First of all you must not include the x term in your ratio test only $\frac{a_{n+1}}{a_n}$. Secondly I have no idea how you get 6/6 you take the limit of n goes to what exactly?

 

[yeahyeah<3]

n --> infinity
and my teacher has us include our x term
you sub in n+1 for all n
and then multiple by the 1/an

 

[Cyosis]

I think I see what you're doing now $$\lim_{x \to +\infty} \left|\frac{2n+3}{3n+2} \frac{(x-2)^{n+1}}{(x-2)^n} \right|$$. If this is indeed what you're doing show us how you got to 6/6 when n goes to infinity. If this is not what you're doing then write down the limit you are using.

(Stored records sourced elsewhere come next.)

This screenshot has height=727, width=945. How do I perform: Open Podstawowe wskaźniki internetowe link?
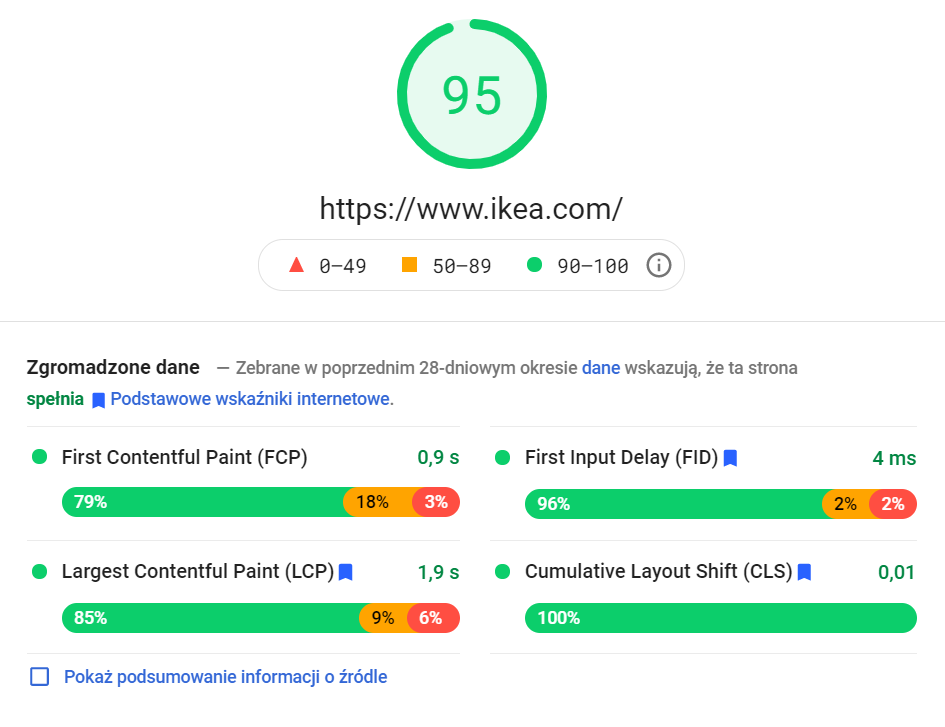click(x=250, y=399)
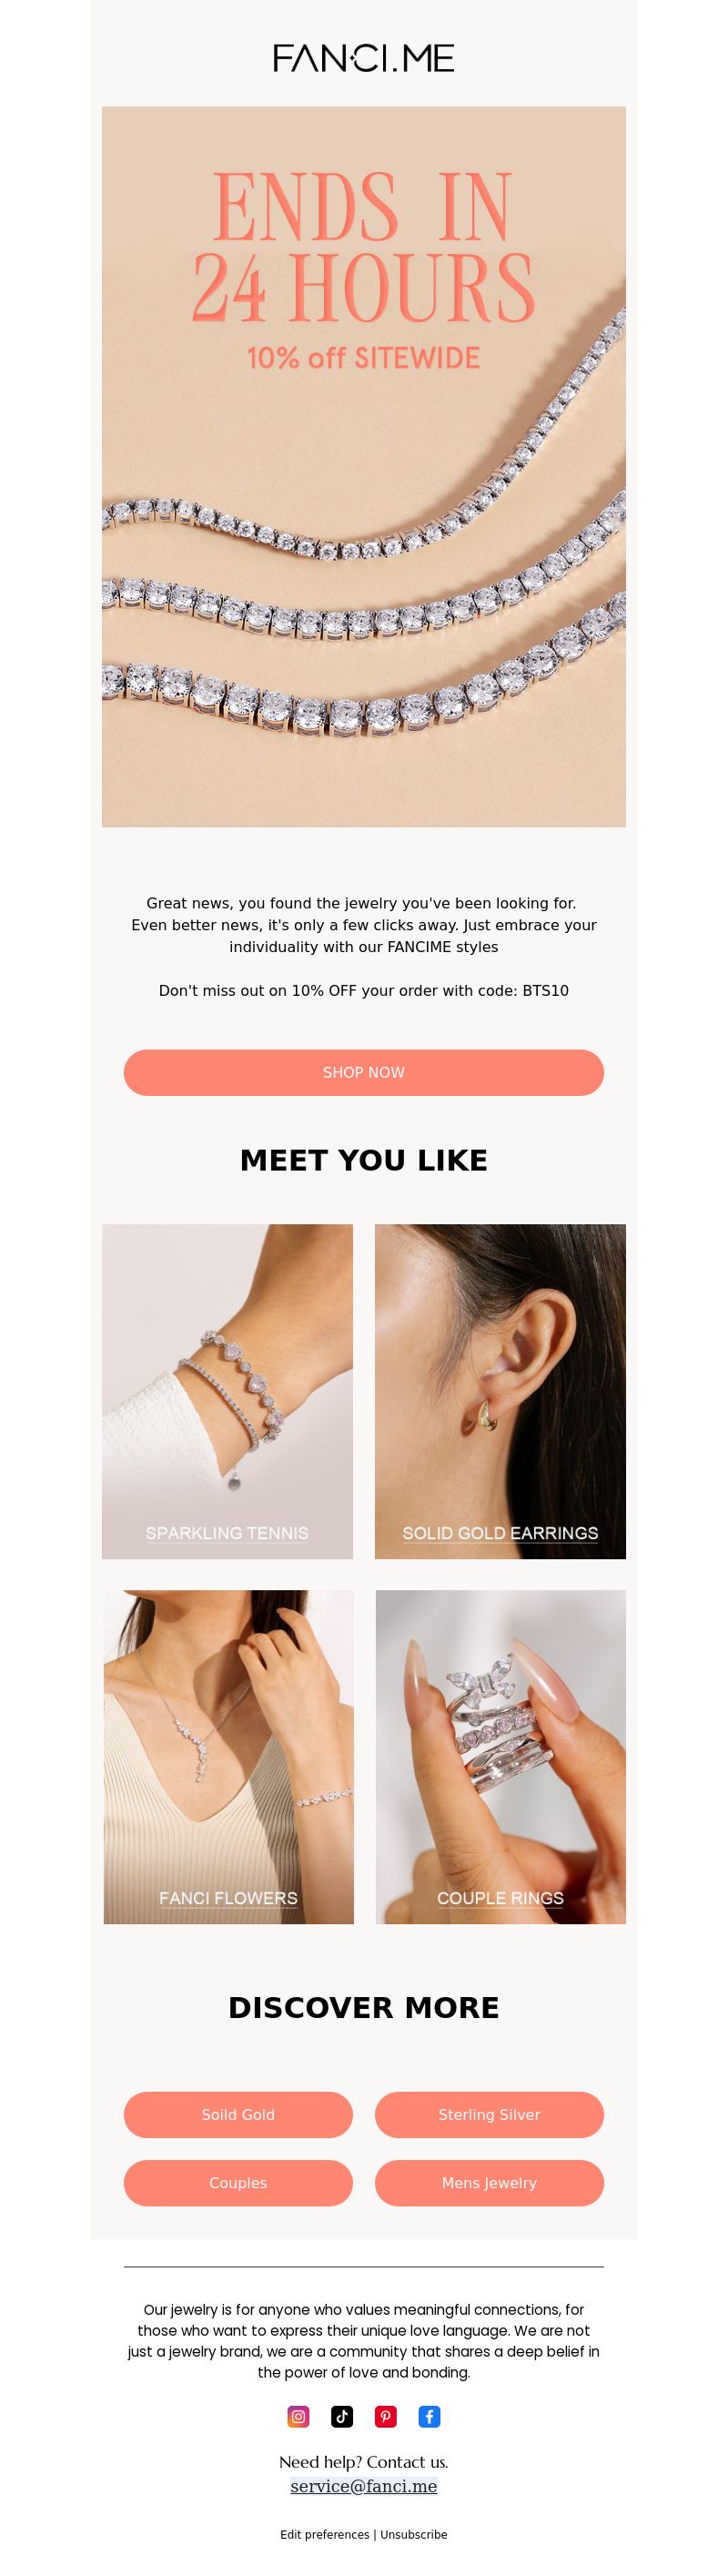
Task: Click the Unsubscribe link
Action: coord(414,2534)
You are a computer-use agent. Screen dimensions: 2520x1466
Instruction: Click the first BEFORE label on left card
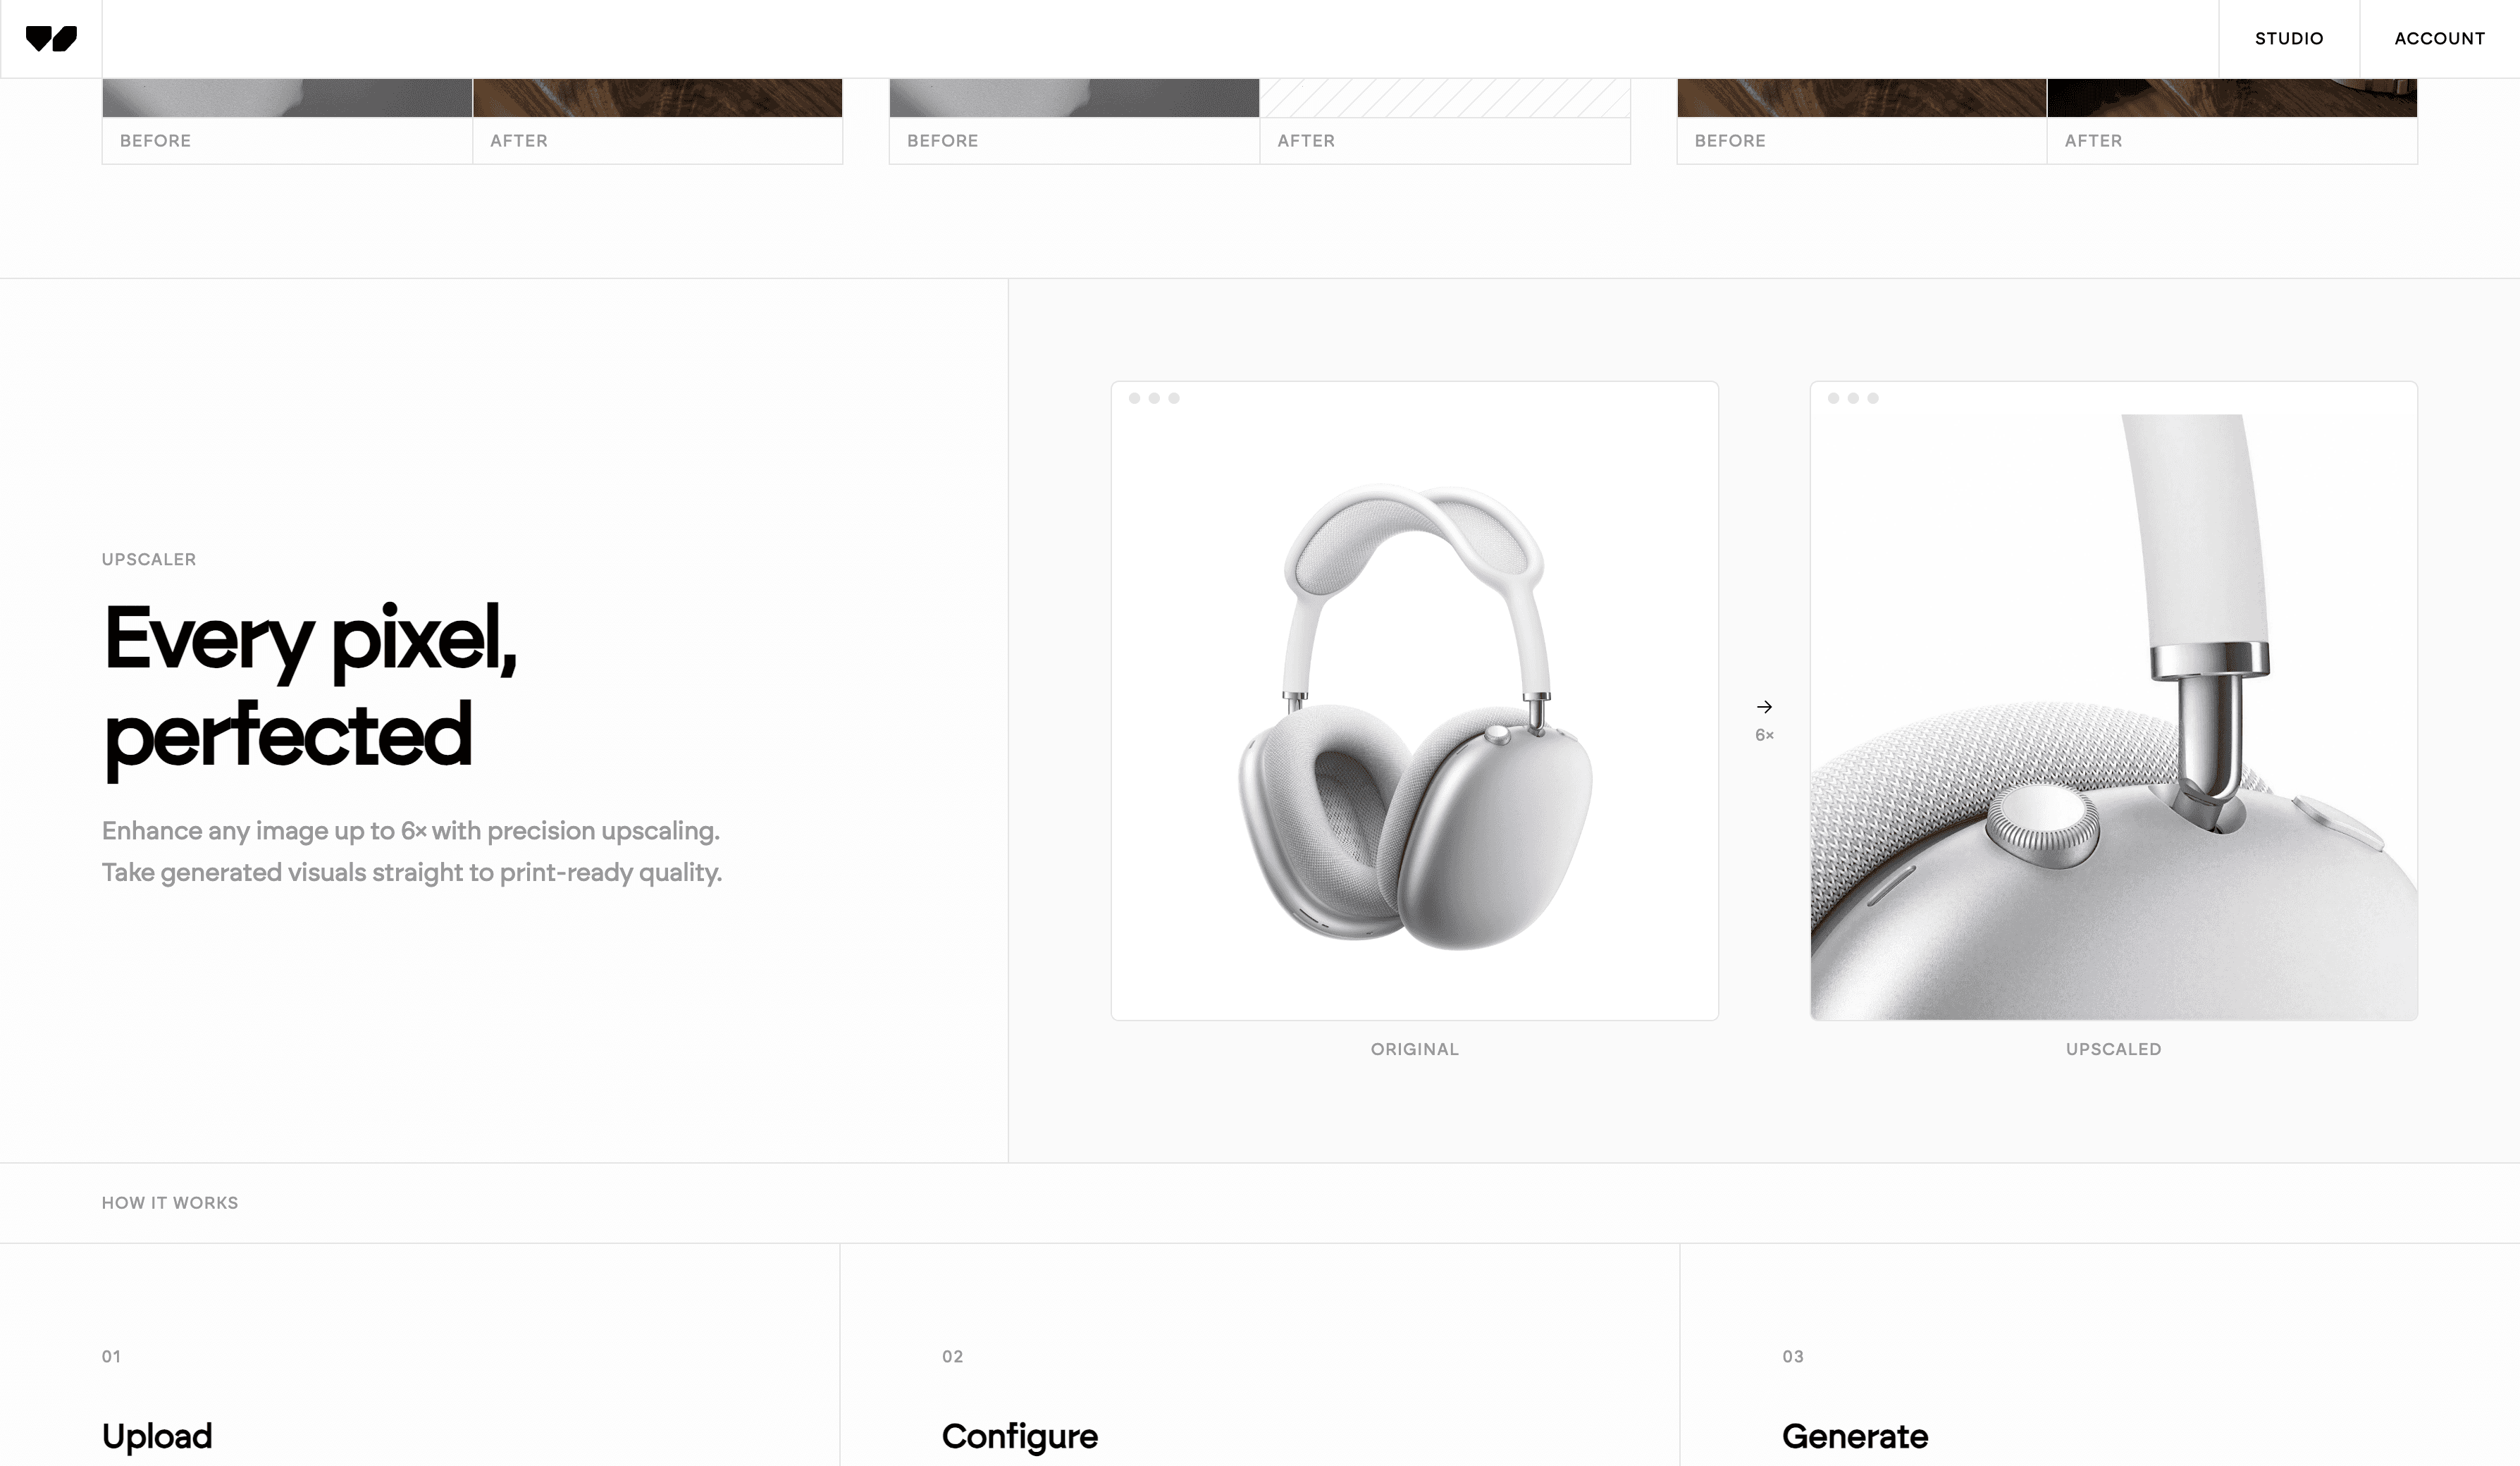click(155, 141)
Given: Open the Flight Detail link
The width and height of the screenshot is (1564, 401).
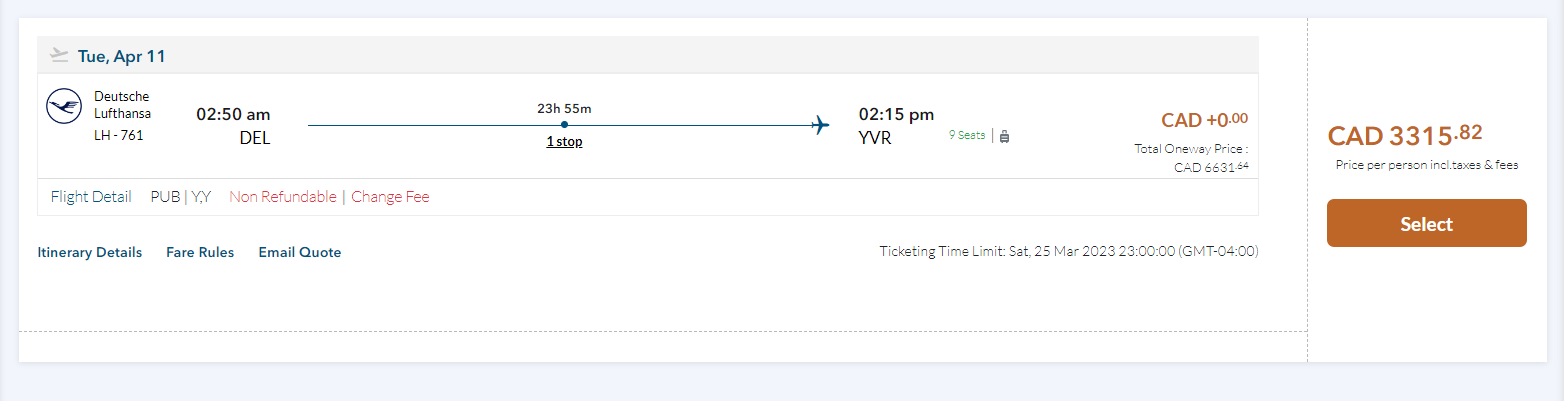Looking at the screenshot, I should [x=91, y=197].
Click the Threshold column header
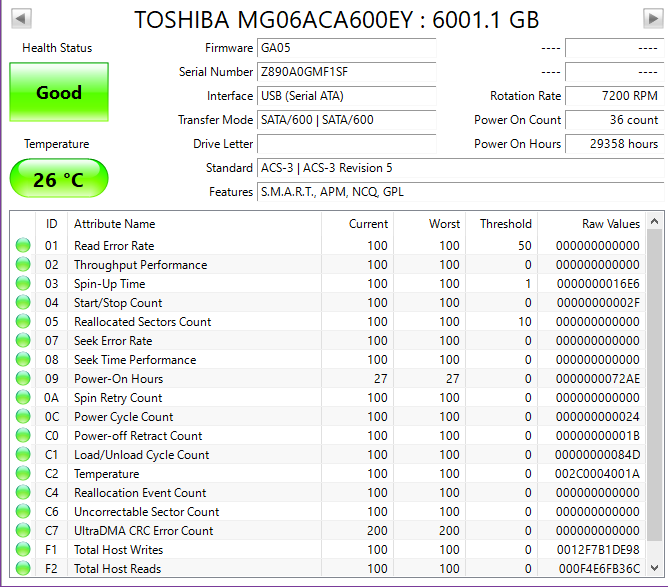 [505, 224]
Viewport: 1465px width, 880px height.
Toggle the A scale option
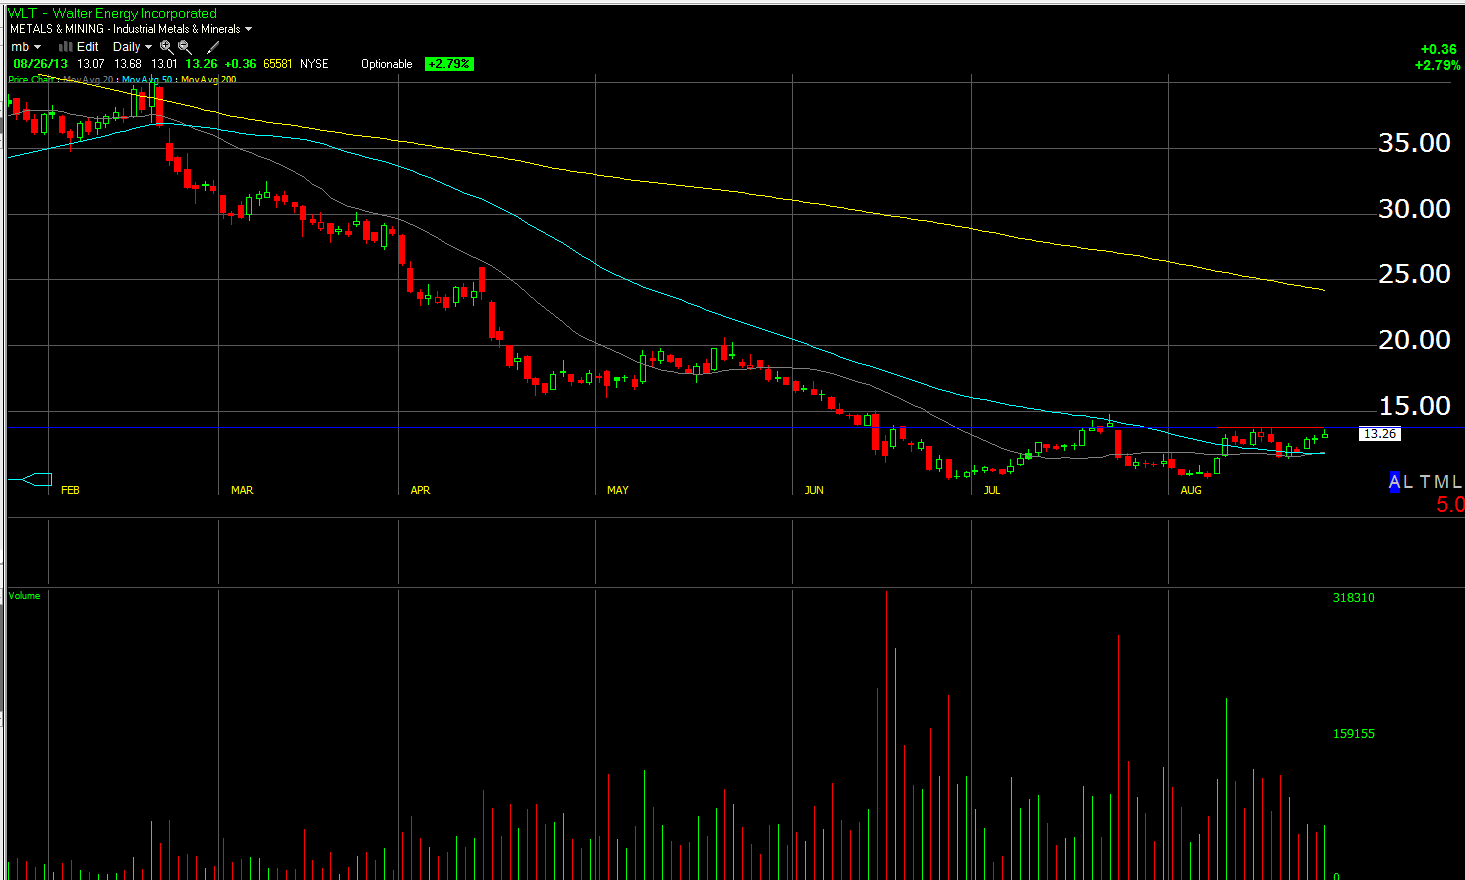click(1394, 482)
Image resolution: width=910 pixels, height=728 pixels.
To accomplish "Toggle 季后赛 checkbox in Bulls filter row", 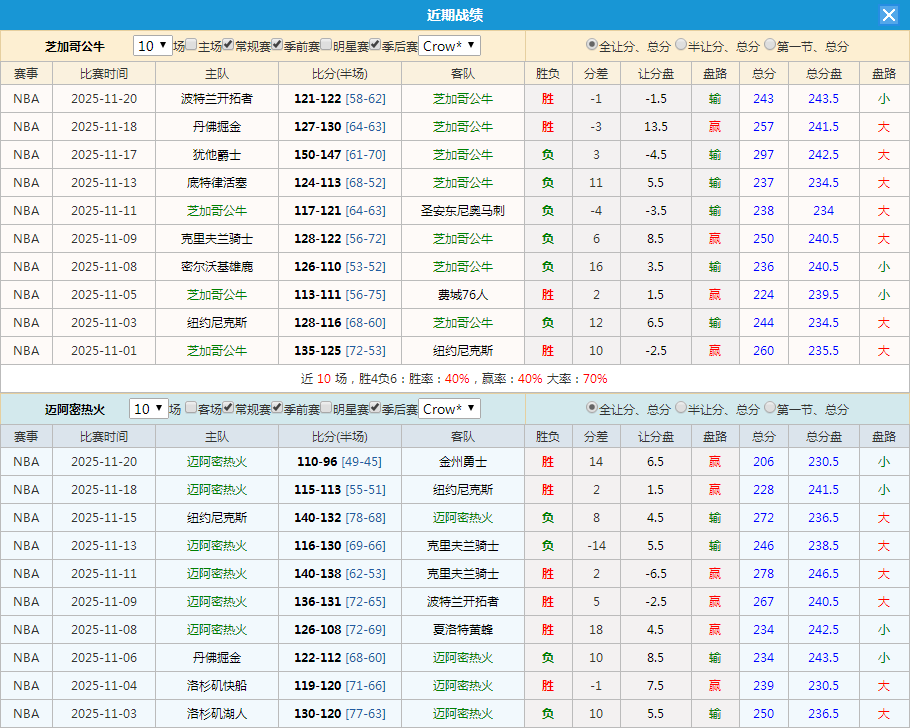I will pyautogui.click(x=374, y=44).
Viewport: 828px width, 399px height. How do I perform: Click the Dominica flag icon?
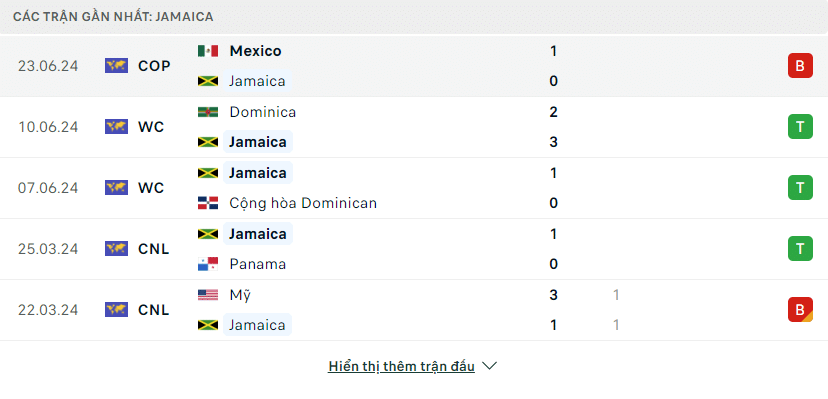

As it is now you keep me guessing most of the time, which isn't very effective.

 

[n!kofeyn]

I am not familiar with R.T.A.C, but $$\lim_{x \to +\infty} |\frac{a_n}{a_{n-1}}| =\lim_{x \to +\infty} \frac{2n+1}{3n-1} \neq 1$$

You have the ratio test wrong. The radius of convergence R is given by:
$$R = \lim_{n\to\infty} = \left| \frac{a_n}{a_{n+1}} \right|$$
if the limit exists.

This is what you need to apply to find the the radius of convergence of this series.

 

[Cyosis]

No I never claimed that my limit gave R, in fact I hinted that if the limit he finds is L then R=L^-1.

n --> infinity
and my teacher has us include our x term
you sub in n+1 for all n
and then multiple by the 1/an

From this I am pretty sure that he has been taught the ratio test they way I presented it so far, just that he includes the x^n as well which doesn't really matter. I see no reason to claim that this definition is wrong, unless you can show me why. Turning it up side down will most likely only add to his confusion.

 

[n!kofeyn]

No I never claimed that my limit gave R, in fact I hinted that if the limit he finds is L then R=L^-1.

That's fine, but you never stated that fact. I saw that you hinted if the limit is 2/3 then R is what? But that could mean the original poster may think R is just 2/3, as it seems as he is confused how to apply the ratio test in the first place. Turning it upside down shouldn't confuse as I stated explicitly that the limit gave you R, and properties of limits gives you the reciprocal of the limit as well.